Blake Adams

☰

About Blog Projects Booknotes

Case Study - Seeding Data into a Crowd-Sourced Application.

Date: 2017-01-01

Time to Read: 7 Minutes

Tags: ruby mars rails postgresql

Comments

One of the classic issues with a crowd-sourced web application is the chicken-egg problem of attracting users to generate user-generated content without actually having any user-generated content to begin with. In this example, I attempt to seed the web application with as much information as possible; however given the granular nature of this information (restaurant menus), the extent of this seed data is the relevant restaurant information (name, address).

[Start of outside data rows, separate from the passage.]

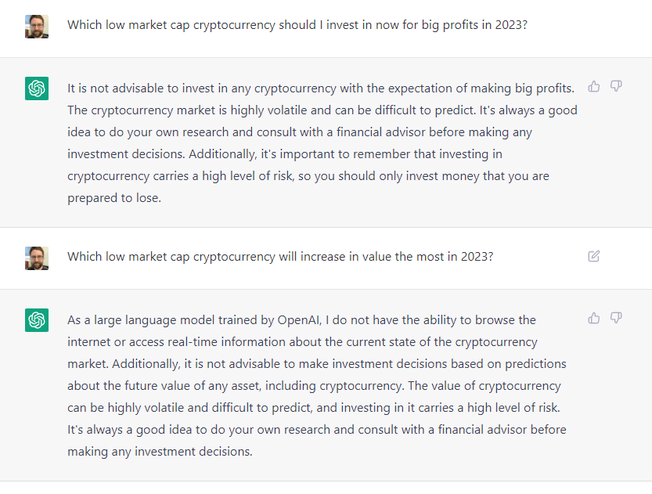This screenshot has width=652, height=494.
Task: Click the line starting 'The cryptocurrency market is highly volatile'
Action: 322,110
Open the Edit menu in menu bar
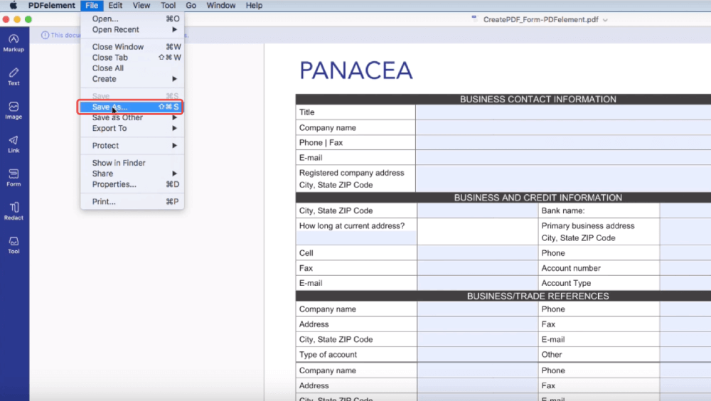The height and width of the screenshot is (401, 711). [115, 6]
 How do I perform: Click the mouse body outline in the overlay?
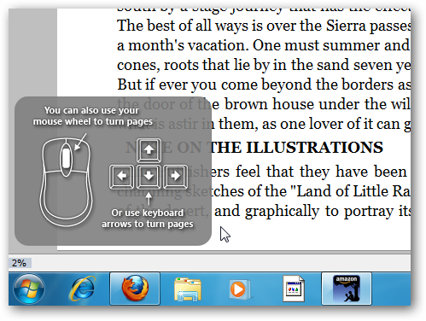tap(66, 182)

The following relevant Ruby/Rails/Ruby Gem and Python/Package versions used in this case study are:

Ruby 2.2.6
Rails 4.2.6
Python 3.4.4
Geocoder 1.22.4
Selenium 2.52.0
Psycopg2 2.6.2

Starting out, I began my search for a public facing data set of restaurants to utilize for this seeding process. There are probably plenty of purchase-able data sets of restaurant information available, however since I am operating on a total budget of $0; I can not afford to actually purchase a sophisticated data set to utilize in populating my web application. Therefore, my search is limited to sources where this information is readily available to the public; this does carry the added risk of inconsistent, redundant, or incorrect information that would not be normally found in professionally organized data sets. In these scenarios, it is ideal to have a feedback feature allowing users to report such data-specific errors. After scouring the web for such a data set, I managed to find a search engine on the website, http://www.citysearch.com, which would allow me to narrow my search down to location-specific restaurant information.

Next, I would need some way to efficiently extract or scrape the relevant restaurant information from the website. Around the time that I was working on this problem, I was also playing with the selenium bindings for Python on my work project therefore utilizing selenium in a Python script was fresh on my mind and seemed like an interesting approach to scraping the restaurant information from the website.

So this script would take the city, state, and a limit (expressed in the number of restaurants scraped) as command line arguments. Each page of results on this search engine displays 10 results; therefore the limit of restaurants defined on the command line and the number of results per page determines the estimated runtime of the script. On each page load, the restaurant information is scraped from the web page and the resulting restaurants are added to the global array of restaurants.

In restaurantwebcrawler.py

    # Get the city and two-letter state abbreviation from commandline.  python restaurant_web_crawler memphis tn 3000
	    city = sys.argv[1]
        state_abbrev = sys.argv[2]
	    restaurant_number_estimate = sys.argv[3]
    
    # Download this driver from https://sites.google.com/a/chromium.org/chromedriver/downloads
	    driver = webdriver.Chrome('chromedriver_win32/chromedriver.exe')
	    driver.get("http://www.citysearch.com/search?what=restaurants&where=" + city + "%2C+" + state_abbrev)
    
    # Wait for page to load.
	    driver.implicitly_wait(2)

	    array_of_restaurants = []
	    theoretical_page_limit = int(int(restaurant_number_estimate)/10)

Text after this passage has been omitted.